At present, DCT is a basic technology constituting the mainstream mitigation coding framework. Because the DCT transformation form is independent of the input signal and there is a fast implementation algorithm, HEVC follows the integer DCT of H264 and popularizes the transformation forms of different sizes. In addition, in order to adapt to the distribution of residuals under different prediction methods, HEVC also introduces DST discrete sinusoidal transformation.
Fourier transform shows that any signal can be expressed as the superposition of multiple sine wave and cosine wave signals with different amplitudes and frequencies. If cosine is used, it is cosine transform, and if the input signal is discrete, it is discrete cosine transform.
DFT Transformation:
clc %Clear the contents of the command window close all %Close all Figure window clear all %Clear all variables in the workspace I=imread('Fig.tif'); figure(),imshow(I),title('original image '); len = length(I(:, 1, 1)); wid = length(I(1, :, 1)); lenLeft = mod(len, 8); widLeft = mod(wid, 8); I(1:lenLeft, :, :) = []; I(:, 1:widLeft, :) = []; fun = @(x) fft2(x); I = blkproc(I, [8 8], fun); fun = @(x) ifft2(x)/255; I = blkproc(I, [8 8], fun); figure(), imshow(I), title('after DFT Transform, and then inverse the transformed image'); imwrite(I,'DFT.jpg'); A=imread('Fig0831(a).tif'); B=imread('DFT.jpg'); a=double(B)-double(A); [m,n]=size(a); rmse1=sqrt(sum(a(:).^2)/(m*n))
DCT transformation:
clc %Clear the contents of the command window close all %Close all Figure window clear all %Clear all variables in the workspace I=imread('Fig0831(a).tif'); figure(),imshow(I),title('original image '); %% len = length(I(:, 1, 1)); wid = length(I(1, :, 1)); lenLeft = mod(len, 8); widLeft = mod(wid, 8); I(1:lenLeft, :, :) = []; I(:, 1:widLeft, :) = []; %% %DCT Transformation fun = @(x) dct2(x); I = blkproc(I, [8 8], fun); %% %quantification S = [ 16, 11, 10, 16, 24, 40, 51, 61; 12, 12, 14, 19, 26, 58, 60, 55; 14, 13, 16, 24, 40, 57, 69, 56; 14, 17, 22, 29, 51, 87, 80, 62; 18, 22, 37, 56, 68, 109, 103, 77; 24, 35, 55, 64, 81, 104, 113, 92; 49, 64, 78, 87, 103, 121, 120, 101; 72, 92, 95, 98, 112 ,100, 103, 99 ]; fun1 = @(x) fix(x./S); I = blkproc(I, [8 8], fun1); figure(2), imshow(log(abs(I)),[]),title('DCT Transformation&quantification'), colormap(gray(4)), colorbar; h = length(I(:, 1)); w = length(I(1,:)); fun2 = @(x)x.*S; I = blkproc(I, [8 8], fun2); fun = @(x) idct2(x)/255; I = blkproc(I, [8 8], fun); figure(), imshow(I), title('after DCT Transform, and then inverse the transformed image'); imwrite(I,'DCT.jpg'); A=imread('Fig0831(a).tif'); C=imread('DCT.jpg'); b=double(A)-double(C); [m,n]=size(b); rmse2=sqrt(sum(b(:).^2)/(m*n))

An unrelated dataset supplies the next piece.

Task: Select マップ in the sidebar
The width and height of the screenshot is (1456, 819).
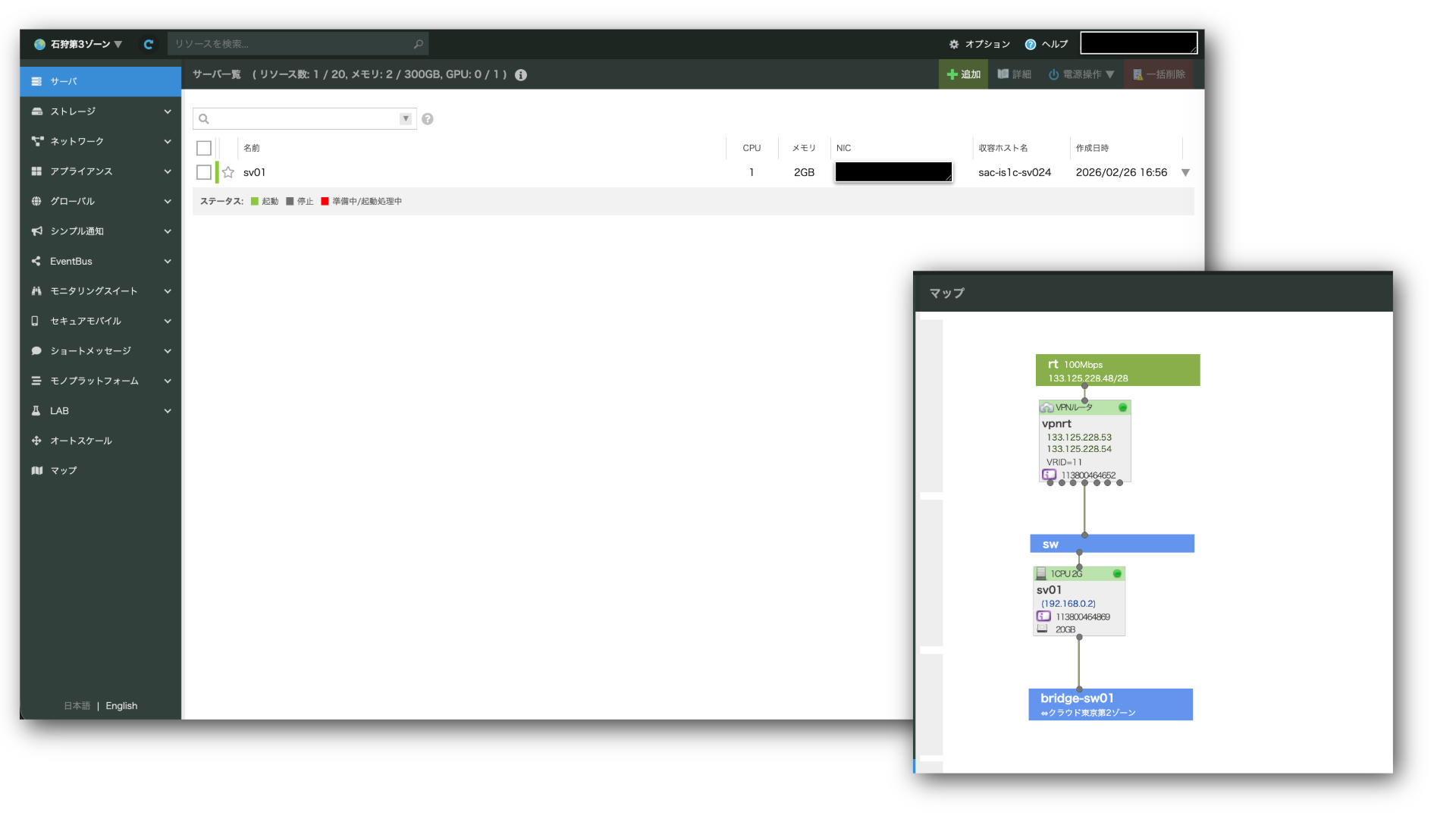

Through the block transform coding of DFT and DCT respectively, the information carrying capacity of DCT is stronger than that of DFT, but the best transform in information carrying is K-L transform. The compression efficiency of K-L transform is very high, but the algorithm is difficult to implement; The implementation of DFT transform algorithm is simple, but the compression efficiency is not very ideal. Although DCT transformation is not the best transformation, it is a common transformation method because of its simple calculation.

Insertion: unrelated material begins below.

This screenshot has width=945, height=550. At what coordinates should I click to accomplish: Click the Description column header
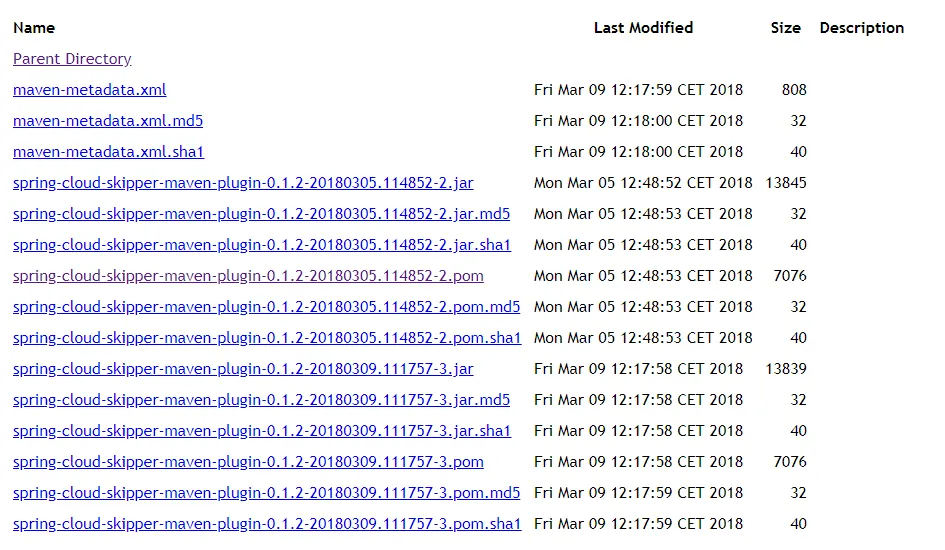coord(862,28)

DCT transform has the following advantages: it can be realized by monolithic integrated circuit, the most information can be loaded into the least coefficients, and the block effect called block defect can be minimized when the boundary between sub images becomes visible. DCT provides a good compromise between information carrying capacity and computational complexity.